● **ABOUT THIS TASK**: There is a line containing "Click the 35% mobile green bar segment" in the records below. Repeat it and every line after it, exactly, through the final line, but no pictures.

● **SUPPLIED DATA**:
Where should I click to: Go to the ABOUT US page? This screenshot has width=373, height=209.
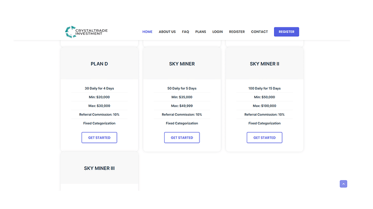(x=167, y=32)
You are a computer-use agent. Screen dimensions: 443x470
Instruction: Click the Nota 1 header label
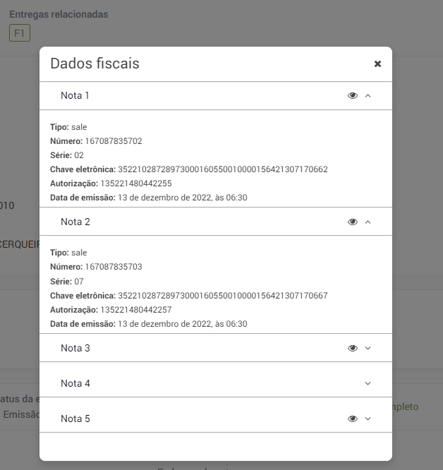pyautogui.click(x=75, y=96)
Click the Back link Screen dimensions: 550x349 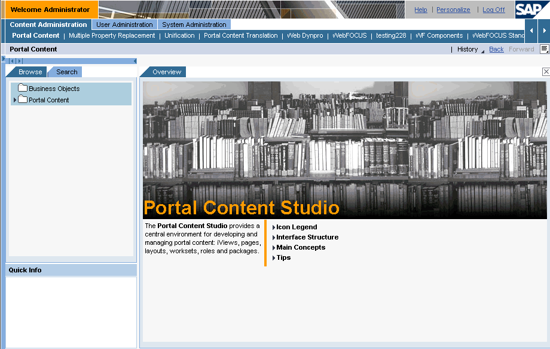496,49
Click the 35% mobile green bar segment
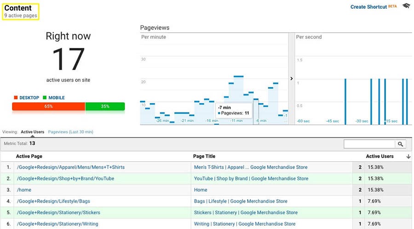This screenshot has height=229, width=414. point(105,106)
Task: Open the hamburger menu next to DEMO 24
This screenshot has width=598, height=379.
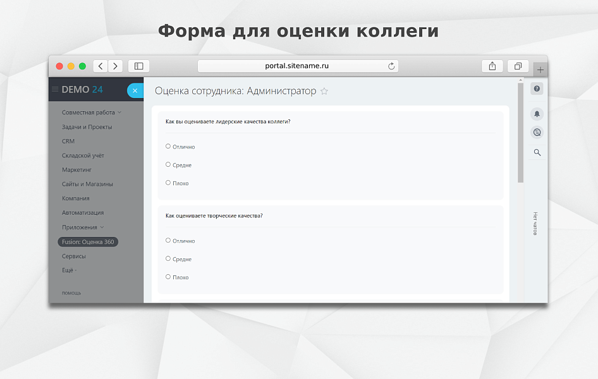Action: pos(57,90)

● **RESPONSE AREA**:
Click the 35% mobile green bar segment
This screenshot has height=229, width=414. point(105,106)
Task: Open the hamburger menu next to DEMO 24
This screenshot has width=598, height=379.
Action: pos(57,90)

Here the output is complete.